Walker, who turns 39 on Jan. 16, was diagnosed in April with Lyme disease, a bacterial illness that took months to diagnose and can cause flu-like symptoms and general malaise.

Even after various treatments, Walker suffered from effects of the illness, making it difficult to practice and compete throughout 2017. He took many fall events off trying to get healthy and returns this week after playing only once since August.

"I don't know of anybody that's got it that can really describe it to you, but it's just not fun,'' Walker said. "It puts you in a bad mood. You don't feel good. You feel awful, like a lot. ... I've been very tired and fatigued and no strength and it comes and goes.''

In various interviews over the past several months, Walker's wife, Erin, noted how difficult it was for her husband to deal with the disease. She painstakingly sought treatment options.

Then, in a cruel twist, Erin Walker was diagnosed with Lyme disease in December. The disease is not transmittable and, like her husband, she is not certain how or where she contracted it.

"What works for one person with Lyme doesn't necessarily work for someone else,'' Erin Walker wrote on her personal blog last week. "But the biggest thing we can do is share what we are going through. We want people to be aware that this strange and horrible disease can happen to anyone.''

Jimmy Walker believes he contracted the illness on a hunting trip in November 2016 -- although he never saw any of the deer ticks associated with Lyme disease, nor did he have a rash that often accompanies a tick bite.

Soon after, he joined Rickie Fowler as U.S. teammates for the World Cup in Australia "and I just started feeling awful."

"I mean, awful, awful," he said. "And it continued through the winter. And I just felt like I was getting the flu about every other week, like a full-on flu. No energy. I just couldn't figure out what was happening.

"And it's not something you really like to talk about because it's not a great feeling and you don't want to talk about how draggy you feel and how tired you are all the time.''

Living in Texas, Walker found few willing to test for Lyme as it is not common there. At first he was told he had mononucleosis; Walker learned he had Lyme disease the day before the Masters.

Erin Walker wrote that ticks can carry several strains of bacteria and that further testing revealed her husband had two forms of pneumonia, West Nile virus and a virus common with children called cytomegalovirus (CMV).

All of that helps explain missed cuts in five of Walker's past nine events, including his defense of the PGA title; just a single top-10 in 2017 -- a tie for ninth at last year's Tournament of Champions, a limited-field tournament; and going from 20th in the world at the end of 2016 to 70th now.

"Jimmy had no energy to practice, so his golf suffered,'' Erin Walker wrote. "He didn't have energy to play with the kids [the Walkers have two boys] or help in normal activities around the house.
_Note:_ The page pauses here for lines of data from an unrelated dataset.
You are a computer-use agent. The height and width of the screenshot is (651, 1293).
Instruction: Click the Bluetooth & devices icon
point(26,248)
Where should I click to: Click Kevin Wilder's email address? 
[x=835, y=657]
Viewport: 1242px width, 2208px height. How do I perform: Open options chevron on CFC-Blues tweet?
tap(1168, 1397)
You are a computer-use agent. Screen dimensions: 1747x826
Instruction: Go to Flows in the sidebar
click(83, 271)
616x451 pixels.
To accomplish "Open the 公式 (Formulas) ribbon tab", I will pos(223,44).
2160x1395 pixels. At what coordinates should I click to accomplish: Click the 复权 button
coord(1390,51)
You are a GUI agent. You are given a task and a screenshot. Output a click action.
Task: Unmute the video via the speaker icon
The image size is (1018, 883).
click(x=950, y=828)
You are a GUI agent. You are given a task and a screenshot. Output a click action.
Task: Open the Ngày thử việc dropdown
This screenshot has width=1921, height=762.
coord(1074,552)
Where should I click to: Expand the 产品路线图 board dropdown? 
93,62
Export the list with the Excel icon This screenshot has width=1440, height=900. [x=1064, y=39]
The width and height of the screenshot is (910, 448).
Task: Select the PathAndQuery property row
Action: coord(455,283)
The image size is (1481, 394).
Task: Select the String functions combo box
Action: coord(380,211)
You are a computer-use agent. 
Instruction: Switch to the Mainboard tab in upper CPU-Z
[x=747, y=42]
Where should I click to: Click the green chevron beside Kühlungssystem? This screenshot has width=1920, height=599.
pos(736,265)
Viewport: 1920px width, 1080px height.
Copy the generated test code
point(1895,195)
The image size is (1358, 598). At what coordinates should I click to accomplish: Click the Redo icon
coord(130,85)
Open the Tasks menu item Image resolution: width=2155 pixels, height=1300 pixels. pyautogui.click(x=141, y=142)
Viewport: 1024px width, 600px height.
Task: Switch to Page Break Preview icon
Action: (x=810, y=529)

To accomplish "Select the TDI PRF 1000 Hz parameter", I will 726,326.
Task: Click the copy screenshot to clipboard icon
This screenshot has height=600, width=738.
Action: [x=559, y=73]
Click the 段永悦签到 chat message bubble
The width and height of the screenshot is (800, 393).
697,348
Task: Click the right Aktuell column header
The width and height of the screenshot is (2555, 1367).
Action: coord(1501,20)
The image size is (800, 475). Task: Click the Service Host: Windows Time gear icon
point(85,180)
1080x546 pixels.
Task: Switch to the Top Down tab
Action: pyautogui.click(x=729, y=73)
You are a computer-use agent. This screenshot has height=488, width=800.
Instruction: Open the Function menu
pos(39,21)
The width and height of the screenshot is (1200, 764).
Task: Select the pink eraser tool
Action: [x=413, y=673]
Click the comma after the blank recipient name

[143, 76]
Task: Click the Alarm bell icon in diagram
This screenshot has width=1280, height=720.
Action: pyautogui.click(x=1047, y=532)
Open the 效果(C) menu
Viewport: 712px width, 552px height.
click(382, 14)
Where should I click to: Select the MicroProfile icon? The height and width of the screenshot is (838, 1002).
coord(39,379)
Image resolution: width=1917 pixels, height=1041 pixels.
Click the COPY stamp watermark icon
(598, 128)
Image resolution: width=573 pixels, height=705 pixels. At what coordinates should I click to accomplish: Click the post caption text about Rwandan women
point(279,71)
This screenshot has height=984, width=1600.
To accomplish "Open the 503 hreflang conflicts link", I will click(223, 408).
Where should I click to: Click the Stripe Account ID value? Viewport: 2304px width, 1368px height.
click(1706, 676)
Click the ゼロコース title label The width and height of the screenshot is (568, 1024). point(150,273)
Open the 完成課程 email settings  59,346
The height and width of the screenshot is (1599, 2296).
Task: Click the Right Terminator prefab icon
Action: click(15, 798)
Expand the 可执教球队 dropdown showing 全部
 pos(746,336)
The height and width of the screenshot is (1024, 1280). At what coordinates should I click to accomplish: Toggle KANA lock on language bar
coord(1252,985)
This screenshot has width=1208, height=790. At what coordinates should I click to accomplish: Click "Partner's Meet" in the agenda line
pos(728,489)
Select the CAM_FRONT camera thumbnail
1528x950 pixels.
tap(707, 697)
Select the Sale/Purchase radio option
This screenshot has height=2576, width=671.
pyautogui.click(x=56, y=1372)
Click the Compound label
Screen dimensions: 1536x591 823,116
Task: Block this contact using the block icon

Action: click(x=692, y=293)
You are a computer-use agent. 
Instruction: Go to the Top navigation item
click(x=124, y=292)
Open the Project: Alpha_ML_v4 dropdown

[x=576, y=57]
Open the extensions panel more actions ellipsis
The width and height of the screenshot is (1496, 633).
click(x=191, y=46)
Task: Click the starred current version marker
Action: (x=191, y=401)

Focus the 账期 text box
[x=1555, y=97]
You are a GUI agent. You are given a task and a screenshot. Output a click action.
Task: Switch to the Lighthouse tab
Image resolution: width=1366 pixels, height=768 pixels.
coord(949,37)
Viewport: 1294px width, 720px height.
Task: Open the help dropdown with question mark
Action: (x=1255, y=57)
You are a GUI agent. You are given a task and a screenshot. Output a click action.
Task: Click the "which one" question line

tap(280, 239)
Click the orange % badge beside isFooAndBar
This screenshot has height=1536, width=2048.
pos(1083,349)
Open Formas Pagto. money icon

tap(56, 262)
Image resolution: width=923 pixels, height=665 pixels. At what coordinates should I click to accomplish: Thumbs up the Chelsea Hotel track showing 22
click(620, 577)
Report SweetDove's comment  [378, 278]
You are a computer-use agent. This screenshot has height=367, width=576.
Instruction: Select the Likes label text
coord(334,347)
Getting up to go to the golf course for his tournament rounds was the only energy he could muster and most days he felt like sitting down on the tee boxes in-between holes.''

Erin Walker, who disclosed little about her own situation, said the current treatment plan for Jimmy didn't get put into place until September when he met with doctors in conjunction with the Northern Trust FedEx Cup playoff tournament in New York. He played just once afterward.

The treatment involves two weeks of antibiotics followed by two weeks off and will "continue for the foreseeable future,'' she wrote, noting that he feels about "90 percent.''

"He has the energy to finally work out again and get back to a normal practice routine, which has not been possible for about a year.''

That is good news for Jimmy Walker, whose wife will now endure a similar yet perhaps better knowledge-based road to her recovery.